Sunday, June 3, 2012

180 DAYS TO FIND THE NEXT BIG IDEA

In another election year another First Lady said something that fits any election year. "Great minds discuss ideas. Average minds discuss events. Small minds discuss people." [Eleanor Roosevelt]

But it's a good bet the next 180 days will be all about the people and the events. As for the ideas, they will remain fuzzy in our minds. Spun and re-spun as they travel from their points-of-origin [ the candidates' major speeches ] to those would-be thousand-points-of-light [ the networks' major pundits ]. If ever we actually understood the big ideas in those speeches, chances are by now no one can actually explain them, including the speech writers.
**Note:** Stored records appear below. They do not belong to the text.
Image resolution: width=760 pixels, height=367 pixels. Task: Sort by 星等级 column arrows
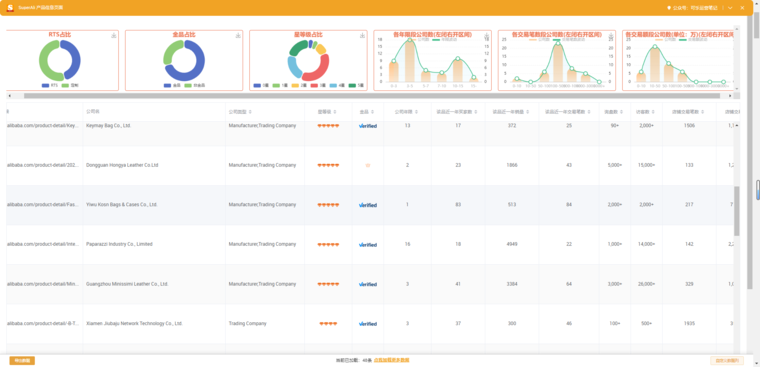click(x=335, y=112)
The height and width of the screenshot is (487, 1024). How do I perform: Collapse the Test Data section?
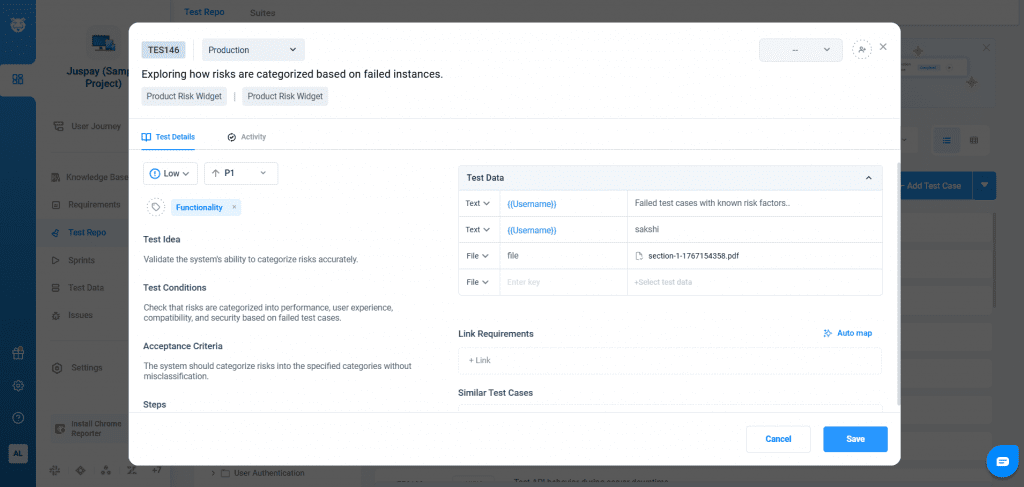pyautogui.click(x=868, y=178)
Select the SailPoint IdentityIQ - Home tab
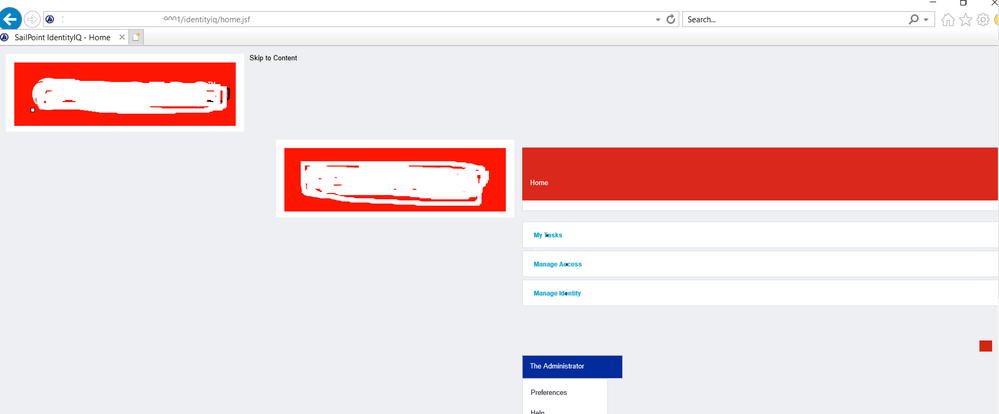The height and width of the screenshot is (414, 999). coord(62,37)
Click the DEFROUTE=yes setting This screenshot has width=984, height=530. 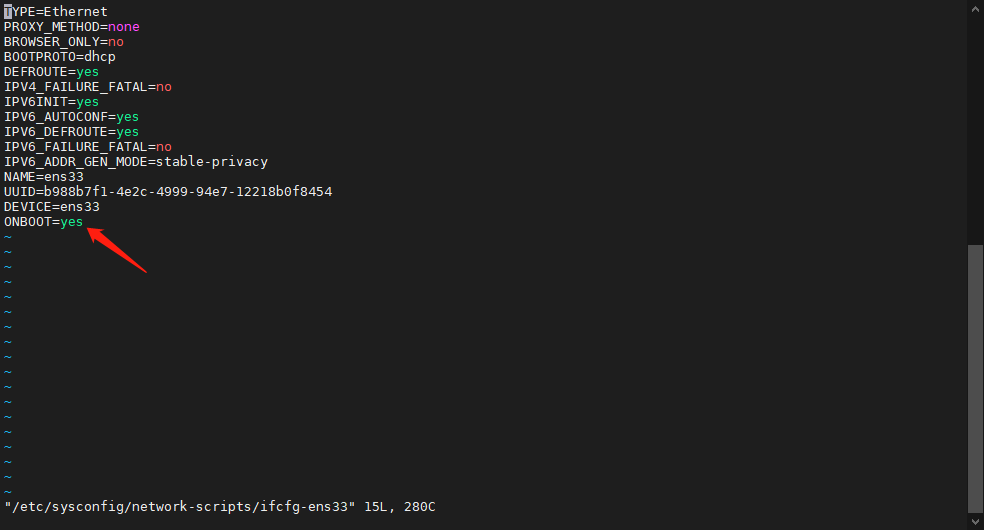click(51, 72)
Yet make no mistake. There are about 141 million very different voters scattered among 3,141 very different counties. Few presidents have succeeded without hoisting the banners of at least one big, unifying idea. For Washington it was preserving our new-won freedom. For Lincoln, preserving our now-challenged union. For FDR, preserving our now-broken economy. Surely today's candidates have no shortage of issues to grapple with. Jobs, productivity, taxes, health, education, human rights, security, world peace. Not a single one much different than 100 years ago. A 1000 years ago. And yet each now more complex, because it is inextricably wedged inside a global economy which runs by a clock no longer set only in Washington. The campaigns' task the next 180 days will be to seize and shape these conflicting issues into another of those single, unifying big ideas.
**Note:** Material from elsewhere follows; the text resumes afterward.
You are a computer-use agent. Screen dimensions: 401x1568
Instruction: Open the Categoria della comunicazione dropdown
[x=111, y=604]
Think of each of the worried voters in each of these counties as intuitively searching for a banner to rally round. With their hearts as well as their heads, with their dreams as well as their fears. Both campaign camps are searching for that very banner! For that one big idea that encapsulates our worst fears then catapults them into our best dreams. Is there some word, some phrase, some vision that might electrify us again? After all, it takes only a majority in enough of these counties to do the job.

Whatever big ideas are being birthed now, each candidate understands it must somehow bind and bond as many of us as possible. A task made historically complicated in 2012 by the fact six of our seven national institutions can no longer be counted on to translate our differences into our destiny. Say like other big ideas once did: The New Deal, the Fair Deal, the Great Society, Sunrise in America.

Of our seven national institutions, the government is now held in suspicion more than admiration...the law is seen as working for the rich more than the rest....marriage is lately a debate more than a decision...schools are using more money to produce poorer results...the media are slanted by whomever owns them...religion is no longer something we can all agree upon...only the military stands as an institution still commanding general and binding respect.

About 180 days are eft to give birth to the next big idea. What shall it be, gentlemen? Making your search all the harder, the national budget you will inherit will no longer permit you to woo us with the usual promises of More. For one of the few times in our history, you will have to motivate us with warnings of Less. 

More-With-Less...!  Well, yes, now there's an idea. But is it big and bold and binding enough? I just mailed it in with my donation to the candidate of my choice.